IPM Take
MS care is still too good at counting lesions and too bad at counting what the disease takes away around them.
A person can be clinically stable and still lose work, income, friendships, education or the freedom to plan a normal week. The SocialMS data do not say that every one of these losses is caused by the health system. They do say that a health system which measures only clinical stability is missing much of the burden it claims to manage.
MS does not end at the clinic door. Neither should care.
Executive Summary
The Italian SocialMS study, presented at the 2026 European Academy of Neurology Congress, examined the impact of multiple sclerosis on four social determinants of health: education, work, financial resources and social life.
The cross-sectional questionnaire study included 1,039 adults with MS receiving care at 68 MS centres across Italy. Social life was the most frequently affected domain, reported by 51% of participants, followed by work at 48%, financial resources at 34% and education at 19%.
The four domains were closely interconnected. Participants who reported financial strain, being out of work or retired early, higher disability or additional health conditions were more likely to experience impact across multiple areas of life. Economic difficulty and disability were associated with all secondary outcomes examined.
The findings cannot establish causation. They do show that the burden of MS is social and economic as well as neurological, and that the people with the greatest medical and socioeconomic vulnerability are carrying the heaviest load.
Why it matters
- Patients / advocates: “Stable disease” can still mean unstable work, relationships, income and independence. Those losses deserve to be seen and addressed as part of care.
- Hospitals / providers: MS services need routine ways to identify work, financial and social strain early, rather than waiting for crisis to make those needs visible.
- Policymakers and public authorities: Universal healthcare does not automatically create equitable lives. Employment protection, disability support, rehabilitation, social care and access to coordinated services matter as much as the clinic appointment.
A scan can be stable while a life is falling apart.
That is the uncomfortable message in new Italian SocialMS data presented at EAN 2026. Among 1,039 adults with MS, more than half said the disease affected their social life and almost half said it affected their work. One in three reported an impact on financial resources. Nearly one in five reported an impact on education.
These are not soft outcomes. They are the architecture of a life.
Work is not only income. It is routine, autonomy, identity and social connection. Financial strain is not only a household number. It determines whether a person can absorb travel to appointments, adapt a home, reduce hours, pay for support or continue participating in everyday life. Social isolation is not a lifestyle inconvenience. It can become another layer of illness.
The study also exposes how these pressures compound. Economic difficulty, disability, early retirement or unemployment, comorbidity and lower educational completion were linked to impact across more domains. This is what “inequality” looks like in practice: not one dramatic barrier, but several ordinary systems failing a person at the same time.
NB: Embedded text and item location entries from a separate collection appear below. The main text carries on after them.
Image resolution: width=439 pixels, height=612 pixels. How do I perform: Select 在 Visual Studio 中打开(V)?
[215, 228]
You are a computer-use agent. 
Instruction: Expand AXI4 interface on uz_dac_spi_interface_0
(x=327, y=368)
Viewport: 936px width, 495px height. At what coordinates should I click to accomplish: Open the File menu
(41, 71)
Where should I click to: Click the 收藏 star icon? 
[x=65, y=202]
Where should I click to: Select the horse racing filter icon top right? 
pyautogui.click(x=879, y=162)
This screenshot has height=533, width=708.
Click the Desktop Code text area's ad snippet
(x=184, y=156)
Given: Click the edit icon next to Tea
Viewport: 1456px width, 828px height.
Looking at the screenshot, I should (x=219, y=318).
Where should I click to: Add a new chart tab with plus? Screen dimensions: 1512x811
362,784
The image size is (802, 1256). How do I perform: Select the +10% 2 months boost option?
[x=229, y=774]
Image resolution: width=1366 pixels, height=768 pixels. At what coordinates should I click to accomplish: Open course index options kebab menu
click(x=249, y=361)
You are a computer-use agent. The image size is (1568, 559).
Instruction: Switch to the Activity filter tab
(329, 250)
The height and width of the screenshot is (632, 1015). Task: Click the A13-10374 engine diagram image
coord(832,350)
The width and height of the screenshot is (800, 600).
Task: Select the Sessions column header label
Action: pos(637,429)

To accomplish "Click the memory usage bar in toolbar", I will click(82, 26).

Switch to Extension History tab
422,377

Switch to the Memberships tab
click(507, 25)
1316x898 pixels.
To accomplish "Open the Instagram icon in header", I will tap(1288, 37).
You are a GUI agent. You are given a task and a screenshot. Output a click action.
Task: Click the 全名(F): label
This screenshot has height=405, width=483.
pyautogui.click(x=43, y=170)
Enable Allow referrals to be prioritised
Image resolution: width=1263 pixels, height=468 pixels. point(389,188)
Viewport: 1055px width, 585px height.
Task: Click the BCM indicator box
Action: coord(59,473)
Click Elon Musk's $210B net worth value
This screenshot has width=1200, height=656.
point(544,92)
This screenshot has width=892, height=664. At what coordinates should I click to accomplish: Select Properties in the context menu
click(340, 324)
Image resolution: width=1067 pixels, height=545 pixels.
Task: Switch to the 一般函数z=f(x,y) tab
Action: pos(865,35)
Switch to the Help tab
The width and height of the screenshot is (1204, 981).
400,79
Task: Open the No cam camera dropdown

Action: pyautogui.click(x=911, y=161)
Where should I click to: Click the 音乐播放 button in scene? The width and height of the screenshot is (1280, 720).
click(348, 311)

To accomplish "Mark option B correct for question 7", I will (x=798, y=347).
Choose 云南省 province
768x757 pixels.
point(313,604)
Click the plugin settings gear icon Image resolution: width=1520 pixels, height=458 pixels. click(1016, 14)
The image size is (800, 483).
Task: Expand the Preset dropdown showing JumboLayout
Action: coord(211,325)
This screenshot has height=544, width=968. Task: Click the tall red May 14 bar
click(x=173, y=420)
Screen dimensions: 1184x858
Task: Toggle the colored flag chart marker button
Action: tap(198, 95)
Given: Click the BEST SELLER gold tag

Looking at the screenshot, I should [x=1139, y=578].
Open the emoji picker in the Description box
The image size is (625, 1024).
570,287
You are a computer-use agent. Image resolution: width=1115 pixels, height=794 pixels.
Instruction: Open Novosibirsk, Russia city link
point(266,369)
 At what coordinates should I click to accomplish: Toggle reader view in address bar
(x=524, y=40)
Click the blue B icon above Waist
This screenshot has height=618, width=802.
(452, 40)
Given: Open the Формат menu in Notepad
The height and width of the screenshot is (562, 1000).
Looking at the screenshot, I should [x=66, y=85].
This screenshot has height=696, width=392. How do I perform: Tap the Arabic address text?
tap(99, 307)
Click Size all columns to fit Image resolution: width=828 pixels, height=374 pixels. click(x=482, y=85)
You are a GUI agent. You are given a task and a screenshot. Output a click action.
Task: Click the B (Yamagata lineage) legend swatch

Family remains the central support structure. Around 61% of participants reported practical support from family members and 76% reported emotional support from family. That can reflect strong relationships. It also raises a harder policy question: how much MS care still depends on unpaid labour inside homes because formal health and social systems remain too fragmented?
Italy has universal healthcare. That should be a foundation, not an excuse for complacency.
A person-centred MS pathway cannot stop at relapse counts, disability scores and prescriptions. It has to ask whether someone can remain employed, keep a social life, absorb financial pressure and access support before the problem becomes too large to manage.
Anything less is not comprehensive care. It is clinical care with the rest of life left outside.